Overview

The Central Appalachian Foodshed Conference was September 23-25, 2015 in Marion, Virginia, organized by the Appalachian Foodshed Project, in partnership with the Central Appalachian Network, the Appalachia Funders Network, and the West Virginia Food and Farm Coalition

The conference was a gathering of key practitioners, funders, academics, and policymakers from West Virginia, southwest Virginia, western North Carolina, eastern Tennessee, eastern Kentucky, and southern Ohio to connect the work that is happening across our diverse region and guide strategic efforts moving forward. This event was intended to build on on-going regional efforts to build a robust, just, and vibrant food system in Appalachia. 

The Central Appalachian Foodshed Conference was made possible by a generous grant from the Virginia Cooperative Extension Community Viability endowment fund.

Map of Participating Organizations

Summary

The Central Appalachian Foodshed Conference brought together 52 key food system practitioners, funders, academics, and policymakers from North Carolina, Virginia, West Virginia, Tennessee, Kentucky, and Ohio. Together, we explored some of the most pressing issues and exciting opportunities facing regional food systems and food security efforts in central Appalachia.  

Appalachia has a strong food movement with great work established or emerging in the fields of research, community engagement, food security, and economic development. As this movement grows, new partners beyond local food system actors are recognizing the economic, environmental, health, and cultural importance of strengthening our region’s food system. The result is an increasing variety of perspectives, roles, interests, and potential contributions within this broader movement.

Leveraging and interweaving these interests will require an open-minded, collaborative approach that embraces peer exchange and emergent practice.  This conference put those principles into action by using an Open Space format. Participants self-organized around the conversations they wanted to have and, without any of the usual “top-down” dynamics, created spaces for deep and honest exchange.   They expressed feelings of rejuvenation.  The conference sessions produced new connections and relationships, insights into shared challenges, and promising pathways to strengthen this work.

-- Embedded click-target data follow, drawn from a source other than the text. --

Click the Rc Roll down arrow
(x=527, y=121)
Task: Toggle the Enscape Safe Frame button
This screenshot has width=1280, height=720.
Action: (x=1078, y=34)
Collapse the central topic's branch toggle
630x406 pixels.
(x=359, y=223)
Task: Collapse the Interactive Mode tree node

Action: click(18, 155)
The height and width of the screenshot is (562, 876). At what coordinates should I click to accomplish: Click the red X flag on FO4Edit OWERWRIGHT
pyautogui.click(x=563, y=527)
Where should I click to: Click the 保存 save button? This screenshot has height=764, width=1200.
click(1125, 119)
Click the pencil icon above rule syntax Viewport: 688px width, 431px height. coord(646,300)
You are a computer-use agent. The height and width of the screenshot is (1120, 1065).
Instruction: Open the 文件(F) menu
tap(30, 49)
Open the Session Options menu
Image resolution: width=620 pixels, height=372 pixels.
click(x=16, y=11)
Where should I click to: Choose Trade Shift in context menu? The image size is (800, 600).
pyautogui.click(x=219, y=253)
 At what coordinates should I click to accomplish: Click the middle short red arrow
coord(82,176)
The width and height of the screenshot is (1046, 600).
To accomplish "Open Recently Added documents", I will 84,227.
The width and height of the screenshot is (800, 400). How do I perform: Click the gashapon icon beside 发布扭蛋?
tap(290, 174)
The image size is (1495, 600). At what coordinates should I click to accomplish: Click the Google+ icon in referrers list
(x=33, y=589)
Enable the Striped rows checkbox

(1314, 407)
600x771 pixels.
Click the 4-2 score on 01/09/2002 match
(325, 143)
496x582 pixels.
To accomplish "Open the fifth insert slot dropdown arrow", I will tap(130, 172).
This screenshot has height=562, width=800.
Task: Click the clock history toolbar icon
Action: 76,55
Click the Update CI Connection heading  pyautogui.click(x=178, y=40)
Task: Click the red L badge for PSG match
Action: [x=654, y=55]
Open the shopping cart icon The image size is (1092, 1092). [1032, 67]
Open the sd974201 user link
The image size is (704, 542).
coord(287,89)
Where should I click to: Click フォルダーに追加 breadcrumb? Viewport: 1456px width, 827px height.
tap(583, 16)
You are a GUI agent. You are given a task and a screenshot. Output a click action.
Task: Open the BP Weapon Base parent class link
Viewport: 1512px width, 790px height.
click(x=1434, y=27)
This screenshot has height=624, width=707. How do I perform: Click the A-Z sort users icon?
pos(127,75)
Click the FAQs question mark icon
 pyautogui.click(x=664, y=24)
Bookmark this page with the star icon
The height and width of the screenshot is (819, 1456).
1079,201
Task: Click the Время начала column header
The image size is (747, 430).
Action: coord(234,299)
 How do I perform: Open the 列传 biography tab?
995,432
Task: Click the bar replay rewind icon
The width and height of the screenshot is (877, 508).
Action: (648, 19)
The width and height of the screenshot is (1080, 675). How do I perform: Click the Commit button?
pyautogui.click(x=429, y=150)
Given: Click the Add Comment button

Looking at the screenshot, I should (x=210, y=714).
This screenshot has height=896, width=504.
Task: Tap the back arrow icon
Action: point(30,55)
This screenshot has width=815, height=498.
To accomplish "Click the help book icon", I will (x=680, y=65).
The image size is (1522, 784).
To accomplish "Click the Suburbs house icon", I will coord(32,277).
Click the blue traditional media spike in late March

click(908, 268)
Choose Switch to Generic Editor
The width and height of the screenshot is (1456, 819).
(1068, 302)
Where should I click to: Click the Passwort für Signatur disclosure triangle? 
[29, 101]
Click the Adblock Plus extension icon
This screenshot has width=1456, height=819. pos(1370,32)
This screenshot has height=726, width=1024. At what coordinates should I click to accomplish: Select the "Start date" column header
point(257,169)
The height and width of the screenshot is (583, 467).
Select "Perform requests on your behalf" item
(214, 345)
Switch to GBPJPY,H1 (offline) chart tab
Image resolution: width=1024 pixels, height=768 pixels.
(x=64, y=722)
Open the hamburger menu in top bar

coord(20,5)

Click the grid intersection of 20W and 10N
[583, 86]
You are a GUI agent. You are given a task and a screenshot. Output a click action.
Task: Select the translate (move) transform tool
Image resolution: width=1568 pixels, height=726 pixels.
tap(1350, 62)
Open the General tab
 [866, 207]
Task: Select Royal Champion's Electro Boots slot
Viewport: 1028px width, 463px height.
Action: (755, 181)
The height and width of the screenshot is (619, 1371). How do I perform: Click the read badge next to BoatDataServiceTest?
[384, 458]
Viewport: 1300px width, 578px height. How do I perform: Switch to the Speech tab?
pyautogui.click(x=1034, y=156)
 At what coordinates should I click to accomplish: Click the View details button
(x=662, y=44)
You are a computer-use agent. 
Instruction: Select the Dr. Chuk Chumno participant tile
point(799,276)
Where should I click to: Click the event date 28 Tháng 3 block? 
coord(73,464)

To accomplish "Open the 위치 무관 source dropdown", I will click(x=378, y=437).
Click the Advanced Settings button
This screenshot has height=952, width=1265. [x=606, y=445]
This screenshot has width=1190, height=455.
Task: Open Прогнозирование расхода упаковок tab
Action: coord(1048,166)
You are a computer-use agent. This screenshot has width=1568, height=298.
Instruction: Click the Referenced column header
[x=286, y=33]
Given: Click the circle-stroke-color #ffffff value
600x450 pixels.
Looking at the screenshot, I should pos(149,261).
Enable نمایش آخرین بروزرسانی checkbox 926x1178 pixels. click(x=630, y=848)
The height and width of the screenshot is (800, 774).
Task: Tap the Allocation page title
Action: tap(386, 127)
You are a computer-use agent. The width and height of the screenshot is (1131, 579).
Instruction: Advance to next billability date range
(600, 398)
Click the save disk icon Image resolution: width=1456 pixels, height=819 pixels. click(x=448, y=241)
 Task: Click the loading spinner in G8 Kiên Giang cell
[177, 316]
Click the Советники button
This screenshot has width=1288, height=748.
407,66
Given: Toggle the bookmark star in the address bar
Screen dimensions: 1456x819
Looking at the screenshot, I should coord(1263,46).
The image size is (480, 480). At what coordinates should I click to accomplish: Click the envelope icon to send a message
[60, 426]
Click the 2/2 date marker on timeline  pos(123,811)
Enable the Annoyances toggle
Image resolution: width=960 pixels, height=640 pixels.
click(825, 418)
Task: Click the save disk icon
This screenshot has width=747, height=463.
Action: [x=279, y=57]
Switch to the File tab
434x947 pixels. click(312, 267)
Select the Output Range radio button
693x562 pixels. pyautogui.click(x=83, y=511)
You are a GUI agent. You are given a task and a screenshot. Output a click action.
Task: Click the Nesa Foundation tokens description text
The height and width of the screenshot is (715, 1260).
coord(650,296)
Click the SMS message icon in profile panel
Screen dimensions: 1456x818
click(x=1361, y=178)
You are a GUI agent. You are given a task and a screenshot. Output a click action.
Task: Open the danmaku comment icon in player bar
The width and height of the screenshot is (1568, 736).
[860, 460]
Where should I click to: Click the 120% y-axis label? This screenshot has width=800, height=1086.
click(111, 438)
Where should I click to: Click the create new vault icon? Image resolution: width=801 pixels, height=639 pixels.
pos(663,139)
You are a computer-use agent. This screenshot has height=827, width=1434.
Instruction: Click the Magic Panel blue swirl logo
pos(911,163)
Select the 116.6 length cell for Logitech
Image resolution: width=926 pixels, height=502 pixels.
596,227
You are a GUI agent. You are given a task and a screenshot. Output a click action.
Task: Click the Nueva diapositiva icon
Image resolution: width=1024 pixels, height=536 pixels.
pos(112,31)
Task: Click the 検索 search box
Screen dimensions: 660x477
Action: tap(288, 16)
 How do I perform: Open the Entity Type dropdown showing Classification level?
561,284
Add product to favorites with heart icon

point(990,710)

The Conference aimed to create a space for peer-to-peer learning and engagement with the following objectives:

Leadership in large-scale food system change efforts will come together with peers to:

a) share what’s working, what’s being learned, the complexities of the work, and what we are still figuring out;
b) engage in creative dialogue about how to aggregate and synthesize the most promising directions and strategies, with the recognition that the local context drives the work on the ground;
c) explore the potential of an information-sharing platform for on-going regional alignment, collaboration, and movement building across political boundaries.

 

Key learning from the Conference included:

  • The need to create spaces to fail fast and frequently, and the means to reassess, respond, and retool. We experience many of the same issues and challenges across Central Appalachia.  As food systems work matures and deepens in our region, we need to be able to take risks, share results and failures openly, and learn together.  Funders need to fund experiments, practitioners need safe spaces to innovate, and everyone needs the opportunity to learn from what works and (especially) what doesn’t work.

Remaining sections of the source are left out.